--- BEGIN Text extract ---

The world’s leading publication for data science, AI, and ML professionals.

Embedding the Language of Football Using NLP

Using state-of-the-art NLP algorithms to build a representation for future machine learning solutions in the sports analytics domain

Hands-on Tutorials

Image by Arseny Togulev on Unsplash.
Image by Arseny Togulev on Unsplash.

There are 1.3 Billion people in the world speaking Chinese, making it the most common language in the world. Interestingly, the most popular sport, Football, has 4 Billion fans – more than 3 times more. Any sports game has strict rules and format, as grammar has, and a defined set of actions, as vocabularies have. Apparently, if football were a formal language, it would be the most popular in the world.

Inspired by this insight, in this work I try to project current state-of-the-art methods of representing humans language, aka Natural Language Processing, to represent the global language of football.

I will mainly focus on the motivation of creating such representation, as well as on how to create it, and, to some extent, validation of the results. My next posts will deal with developing explainers and UI on top of the representation and demonstrating its use for a variety of use-cases in the football domain.

This article is quite long. For your convenience, I added a table of contents. In case you are familiar with the NLP concepts mentioned, feel free to skip right into Action2Vec – embedding on-the-ball actions.

All code used for this work is available on the Football2Vec library on Github.

--- END Text extract ---
--- BEGIN Data ---

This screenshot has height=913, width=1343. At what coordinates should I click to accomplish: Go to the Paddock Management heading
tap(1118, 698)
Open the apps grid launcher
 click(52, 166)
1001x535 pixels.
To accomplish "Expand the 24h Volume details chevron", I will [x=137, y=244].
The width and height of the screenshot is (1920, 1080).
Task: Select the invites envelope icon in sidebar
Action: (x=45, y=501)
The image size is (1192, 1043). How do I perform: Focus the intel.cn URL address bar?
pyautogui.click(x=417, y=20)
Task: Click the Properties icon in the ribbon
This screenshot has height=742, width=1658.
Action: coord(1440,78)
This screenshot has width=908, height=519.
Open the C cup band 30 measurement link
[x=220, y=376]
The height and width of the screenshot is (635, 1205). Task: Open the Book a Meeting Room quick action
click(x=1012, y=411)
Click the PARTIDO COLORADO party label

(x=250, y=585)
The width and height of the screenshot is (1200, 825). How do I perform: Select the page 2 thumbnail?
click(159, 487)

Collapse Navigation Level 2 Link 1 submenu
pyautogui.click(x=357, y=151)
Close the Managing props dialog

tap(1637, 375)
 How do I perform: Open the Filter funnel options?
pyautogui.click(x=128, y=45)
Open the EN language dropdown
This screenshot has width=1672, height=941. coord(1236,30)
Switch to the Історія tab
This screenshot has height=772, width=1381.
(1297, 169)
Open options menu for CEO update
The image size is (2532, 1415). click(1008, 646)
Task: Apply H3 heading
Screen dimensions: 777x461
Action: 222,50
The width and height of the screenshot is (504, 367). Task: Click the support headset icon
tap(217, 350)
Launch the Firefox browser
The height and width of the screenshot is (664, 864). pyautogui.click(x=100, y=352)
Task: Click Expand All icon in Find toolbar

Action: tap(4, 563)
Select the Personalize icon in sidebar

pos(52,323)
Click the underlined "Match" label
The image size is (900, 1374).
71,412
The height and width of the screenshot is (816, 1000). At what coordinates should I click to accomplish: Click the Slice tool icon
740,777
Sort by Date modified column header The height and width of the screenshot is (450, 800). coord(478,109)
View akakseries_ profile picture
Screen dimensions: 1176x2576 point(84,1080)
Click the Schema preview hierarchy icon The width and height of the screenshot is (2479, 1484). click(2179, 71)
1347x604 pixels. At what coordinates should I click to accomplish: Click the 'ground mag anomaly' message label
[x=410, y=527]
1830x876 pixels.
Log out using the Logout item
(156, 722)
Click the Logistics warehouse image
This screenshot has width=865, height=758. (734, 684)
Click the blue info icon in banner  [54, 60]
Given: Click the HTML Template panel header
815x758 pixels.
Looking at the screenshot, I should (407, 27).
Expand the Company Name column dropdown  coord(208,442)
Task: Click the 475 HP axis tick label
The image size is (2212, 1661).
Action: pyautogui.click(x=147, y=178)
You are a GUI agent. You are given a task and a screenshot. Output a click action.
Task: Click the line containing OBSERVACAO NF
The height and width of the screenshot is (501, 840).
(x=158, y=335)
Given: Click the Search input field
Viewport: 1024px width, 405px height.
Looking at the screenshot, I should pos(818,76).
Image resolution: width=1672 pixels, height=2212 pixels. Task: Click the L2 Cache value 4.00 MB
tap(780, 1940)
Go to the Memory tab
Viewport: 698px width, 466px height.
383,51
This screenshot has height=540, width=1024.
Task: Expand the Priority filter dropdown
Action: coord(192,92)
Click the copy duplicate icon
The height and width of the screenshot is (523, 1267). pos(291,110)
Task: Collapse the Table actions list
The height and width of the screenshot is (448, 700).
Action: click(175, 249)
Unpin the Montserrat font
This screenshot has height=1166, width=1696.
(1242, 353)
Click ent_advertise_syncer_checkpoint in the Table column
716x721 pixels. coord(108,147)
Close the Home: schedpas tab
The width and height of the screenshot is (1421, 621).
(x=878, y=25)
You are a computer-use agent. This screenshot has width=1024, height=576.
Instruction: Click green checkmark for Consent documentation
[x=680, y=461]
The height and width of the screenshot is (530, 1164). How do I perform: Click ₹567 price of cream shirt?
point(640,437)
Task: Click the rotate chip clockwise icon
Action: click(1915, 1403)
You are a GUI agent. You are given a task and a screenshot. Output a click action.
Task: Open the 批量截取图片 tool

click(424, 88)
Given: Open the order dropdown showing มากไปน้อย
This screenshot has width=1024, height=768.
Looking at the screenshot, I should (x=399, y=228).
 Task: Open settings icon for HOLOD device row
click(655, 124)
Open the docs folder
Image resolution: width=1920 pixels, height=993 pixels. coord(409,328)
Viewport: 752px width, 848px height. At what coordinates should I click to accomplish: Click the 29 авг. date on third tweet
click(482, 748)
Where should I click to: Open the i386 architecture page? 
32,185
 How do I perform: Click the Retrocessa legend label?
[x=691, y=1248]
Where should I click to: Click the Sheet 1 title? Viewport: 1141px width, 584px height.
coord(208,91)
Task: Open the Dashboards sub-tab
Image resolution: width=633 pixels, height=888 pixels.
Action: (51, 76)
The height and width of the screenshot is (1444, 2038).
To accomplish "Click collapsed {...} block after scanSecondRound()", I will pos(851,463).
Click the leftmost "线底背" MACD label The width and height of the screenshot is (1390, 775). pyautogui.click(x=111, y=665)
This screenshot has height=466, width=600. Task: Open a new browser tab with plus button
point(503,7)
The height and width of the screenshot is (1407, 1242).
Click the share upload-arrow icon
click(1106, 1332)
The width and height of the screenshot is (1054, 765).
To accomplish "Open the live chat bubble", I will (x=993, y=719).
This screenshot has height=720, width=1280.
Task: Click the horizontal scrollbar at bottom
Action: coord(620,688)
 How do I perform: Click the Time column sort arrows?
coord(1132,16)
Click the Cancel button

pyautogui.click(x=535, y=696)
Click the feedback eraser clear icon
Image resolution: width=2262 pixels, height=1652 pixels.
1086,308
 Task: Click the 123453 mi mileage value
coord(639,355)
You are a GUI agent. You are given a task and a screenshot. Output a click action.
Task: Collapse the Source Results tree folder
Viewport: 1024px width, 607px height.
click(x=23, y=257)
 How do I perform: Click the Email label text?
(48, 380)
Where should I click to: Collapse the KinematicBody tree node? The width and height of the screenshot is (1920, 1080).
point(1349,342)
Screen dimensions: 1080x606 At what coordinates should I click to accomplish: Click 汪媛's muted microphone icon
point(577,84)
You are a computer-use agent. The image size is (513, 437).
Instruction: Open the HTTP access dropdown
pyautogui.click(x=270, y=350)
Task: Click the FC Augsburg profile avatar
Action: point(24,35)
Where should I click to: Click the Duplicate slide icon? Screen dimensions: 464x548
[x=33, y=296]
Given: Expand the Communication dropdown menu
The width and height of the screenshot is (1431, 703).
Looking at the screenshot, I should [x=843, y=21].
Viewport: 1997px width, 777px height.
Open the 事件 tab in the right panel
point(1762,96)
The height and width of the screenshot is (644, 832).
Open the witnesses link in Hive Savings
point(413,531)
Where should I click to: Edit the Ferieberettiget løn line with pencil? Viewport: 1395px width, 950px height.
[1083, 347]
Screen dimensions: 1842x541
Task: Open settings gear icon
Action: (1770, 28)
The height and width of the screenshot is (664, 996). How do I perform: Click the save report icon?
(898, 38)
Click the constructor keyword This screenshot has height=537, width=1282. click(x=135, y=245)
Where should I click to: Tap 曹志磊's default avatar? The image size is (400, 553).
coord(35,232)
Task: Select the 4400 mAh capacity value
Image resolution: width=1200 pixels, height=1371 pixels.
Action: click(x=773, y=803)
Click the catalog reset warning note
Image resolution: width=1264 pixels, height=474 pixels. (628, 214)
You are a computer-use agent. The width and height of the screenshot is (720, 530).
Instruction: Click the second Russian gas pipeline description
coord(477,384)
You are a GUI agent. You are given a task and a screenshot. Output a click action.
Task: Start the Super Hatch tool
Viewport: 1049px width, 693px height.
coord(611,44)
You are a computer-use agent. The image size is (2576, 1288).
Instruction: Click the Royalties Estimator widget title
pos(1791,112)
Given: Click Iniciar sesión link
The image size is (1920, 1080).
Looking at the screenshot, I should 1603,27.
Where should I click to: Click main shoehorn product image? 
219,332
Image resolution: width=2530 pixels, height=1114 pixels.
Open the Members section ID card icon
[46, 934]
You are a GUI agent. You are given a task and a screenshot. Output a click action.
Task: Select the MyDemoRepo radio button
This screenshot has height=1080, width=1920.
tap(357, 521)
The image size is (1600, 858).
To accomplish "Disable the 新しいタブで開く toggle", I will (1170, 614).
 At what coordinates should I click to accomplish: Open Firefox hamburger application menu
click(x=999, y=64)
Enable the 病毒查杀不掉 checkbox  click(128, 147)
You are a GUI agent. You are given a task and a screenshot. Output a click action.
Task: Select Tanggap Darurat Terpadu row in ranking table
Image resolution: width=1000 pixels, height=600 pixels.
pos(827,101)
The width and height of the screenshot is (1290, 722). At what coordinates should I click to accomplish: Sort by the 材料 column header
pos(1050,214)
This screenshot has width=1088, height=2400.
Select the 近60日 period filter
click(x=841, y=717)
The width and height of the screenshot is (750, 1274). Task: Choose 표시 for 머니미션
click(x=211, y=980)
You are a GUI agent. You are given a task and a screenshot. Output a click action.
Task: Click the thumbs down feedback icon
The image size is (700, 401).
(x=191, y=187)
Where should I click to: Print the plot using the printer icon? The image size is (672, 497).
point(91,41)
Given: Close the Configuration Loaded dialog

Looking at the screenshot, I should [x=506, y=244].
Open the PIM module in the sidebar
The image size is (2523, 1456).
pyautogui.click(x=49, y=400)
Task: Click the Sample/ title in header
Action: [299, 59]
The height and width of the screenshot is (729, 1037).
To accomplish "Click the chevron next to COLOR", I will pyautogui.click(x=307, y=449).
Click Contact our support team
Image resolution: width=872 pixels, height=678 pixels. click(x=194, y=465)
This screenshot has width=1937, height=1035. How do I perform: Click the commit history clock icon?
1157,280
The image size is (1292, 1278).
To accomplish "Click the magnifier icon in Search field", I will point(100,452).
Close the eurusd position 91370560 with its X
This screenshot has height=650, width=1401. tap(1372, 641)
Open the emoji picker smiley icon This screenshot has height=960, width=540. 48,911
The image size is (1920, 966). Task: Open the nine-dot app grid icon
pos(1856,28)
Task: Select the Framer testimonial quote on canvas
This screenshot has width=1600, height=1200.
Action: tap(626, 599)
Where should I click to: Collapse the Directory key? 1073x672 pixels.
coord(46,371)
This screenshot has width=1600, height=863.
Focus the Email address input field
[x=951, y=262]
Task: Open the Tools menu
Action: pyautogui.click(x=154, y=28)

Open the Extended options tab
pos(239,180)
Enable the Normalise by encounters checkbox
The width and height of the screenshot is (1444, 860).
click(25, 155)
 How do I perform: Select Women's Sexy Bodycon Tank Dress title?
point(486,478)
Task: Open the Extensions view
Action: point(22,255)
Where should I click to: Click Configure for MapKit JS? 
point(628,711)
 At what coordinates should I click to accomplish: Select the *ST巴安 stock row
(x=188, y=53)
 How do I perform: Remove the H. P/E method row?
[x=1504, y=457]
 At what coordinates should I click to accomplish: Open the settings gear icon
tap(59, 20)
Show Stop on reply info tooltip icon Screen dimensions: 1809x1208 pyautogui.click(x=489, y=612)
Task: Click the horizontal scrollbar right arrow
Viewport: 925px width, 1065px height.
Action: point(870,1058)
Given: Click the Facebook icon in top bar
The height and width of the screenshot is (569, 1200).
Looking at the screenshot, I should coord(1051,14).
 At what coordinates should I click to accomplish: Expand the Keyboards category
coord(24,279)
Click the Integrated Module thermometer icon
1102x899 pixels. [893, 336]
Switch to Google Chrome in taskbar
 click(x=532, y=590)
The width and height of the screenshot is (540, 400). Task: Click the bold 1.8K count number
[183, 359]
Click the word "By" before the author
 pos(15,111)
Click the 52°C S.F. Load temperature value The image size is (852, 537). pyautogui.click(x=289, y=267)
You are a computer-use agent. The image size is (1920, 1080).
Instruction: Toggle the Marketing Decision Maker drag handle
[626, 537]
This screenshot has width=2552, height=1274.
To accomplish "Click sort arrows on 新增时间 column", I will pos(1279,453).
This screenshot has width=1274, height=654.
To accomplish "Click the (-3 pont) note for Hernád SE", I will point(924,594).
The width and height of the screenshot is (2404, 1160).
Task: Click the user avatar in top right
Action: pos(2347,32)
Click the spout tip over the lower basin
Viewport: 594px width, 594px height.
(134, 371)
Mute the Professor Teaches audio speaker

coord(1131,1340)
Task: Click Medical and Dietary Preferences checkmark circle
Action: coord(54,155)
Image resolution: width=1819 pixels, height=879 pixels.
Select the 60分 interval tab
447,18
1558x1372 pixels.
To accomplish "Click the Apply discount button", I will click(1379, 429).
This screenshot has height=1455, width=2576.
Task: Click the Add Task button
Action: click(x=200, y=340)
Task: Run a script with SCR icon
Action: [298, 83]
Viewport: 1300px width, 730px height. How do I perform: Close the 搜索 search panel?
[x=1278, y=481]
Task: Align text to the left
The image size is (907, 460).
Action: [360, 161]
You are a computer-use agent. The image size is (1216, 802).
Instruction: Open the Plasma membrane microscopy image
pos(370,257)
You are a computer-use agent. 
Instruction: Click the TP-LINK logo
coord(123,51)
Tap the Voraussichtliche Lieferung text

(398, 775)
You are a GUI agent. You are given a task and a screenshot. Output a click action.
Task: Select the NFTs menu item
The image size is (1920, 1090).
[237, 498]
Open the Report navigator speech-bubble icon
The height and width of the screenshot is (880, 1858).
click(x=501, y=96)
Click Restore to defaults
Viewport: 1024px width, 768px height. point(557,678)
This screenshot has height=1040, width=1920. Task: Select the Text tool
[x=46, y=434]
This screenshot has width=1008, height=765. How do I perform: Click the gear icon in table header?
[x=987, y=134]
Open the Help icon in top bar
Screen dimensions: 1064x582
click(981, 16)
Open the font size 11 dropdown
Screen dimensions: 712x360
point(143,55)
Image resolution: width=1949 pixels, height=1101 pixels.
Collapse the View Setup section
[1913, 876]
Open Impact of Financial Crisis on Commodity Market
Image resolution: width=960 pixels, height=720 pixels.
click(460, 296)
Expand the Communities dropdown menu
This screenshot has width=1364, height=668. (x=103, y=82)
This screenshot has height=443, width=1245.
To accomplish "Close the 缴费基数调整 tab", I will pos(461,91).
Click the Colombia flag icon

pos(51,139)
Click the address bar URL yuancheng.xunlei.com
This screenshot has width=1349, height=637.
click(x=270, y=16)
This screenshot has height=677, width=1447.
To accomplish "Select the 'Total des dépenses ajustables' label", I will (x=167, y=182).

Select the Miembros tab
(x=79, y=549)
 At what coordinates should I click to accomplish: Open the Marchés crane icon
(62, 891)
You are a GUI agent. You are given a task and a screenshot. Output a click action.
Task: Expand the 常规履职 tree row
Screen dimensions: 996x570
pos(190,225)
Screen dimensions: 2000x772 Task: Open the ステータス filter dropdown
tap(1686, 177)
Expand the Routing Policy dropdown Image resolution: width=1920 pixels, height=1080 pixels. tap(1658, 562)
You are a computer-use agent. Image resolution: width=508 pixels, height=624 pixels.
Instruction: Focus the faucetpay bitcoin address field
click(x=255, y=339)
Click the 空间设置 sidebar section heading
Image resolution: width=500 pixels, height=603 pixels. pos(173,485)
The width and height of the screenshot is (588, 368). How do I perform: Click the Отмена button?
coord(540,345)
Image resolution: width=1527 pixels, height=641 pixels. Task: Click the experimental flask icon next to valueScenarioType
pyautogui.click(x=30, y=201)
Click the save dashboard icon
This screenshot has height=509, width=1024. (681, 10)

--- END Data ---

> Written problem: According to the football language article, where is all the code used for the work available? The entries are not needed.

> Written response: On the Football2Vec library on Github.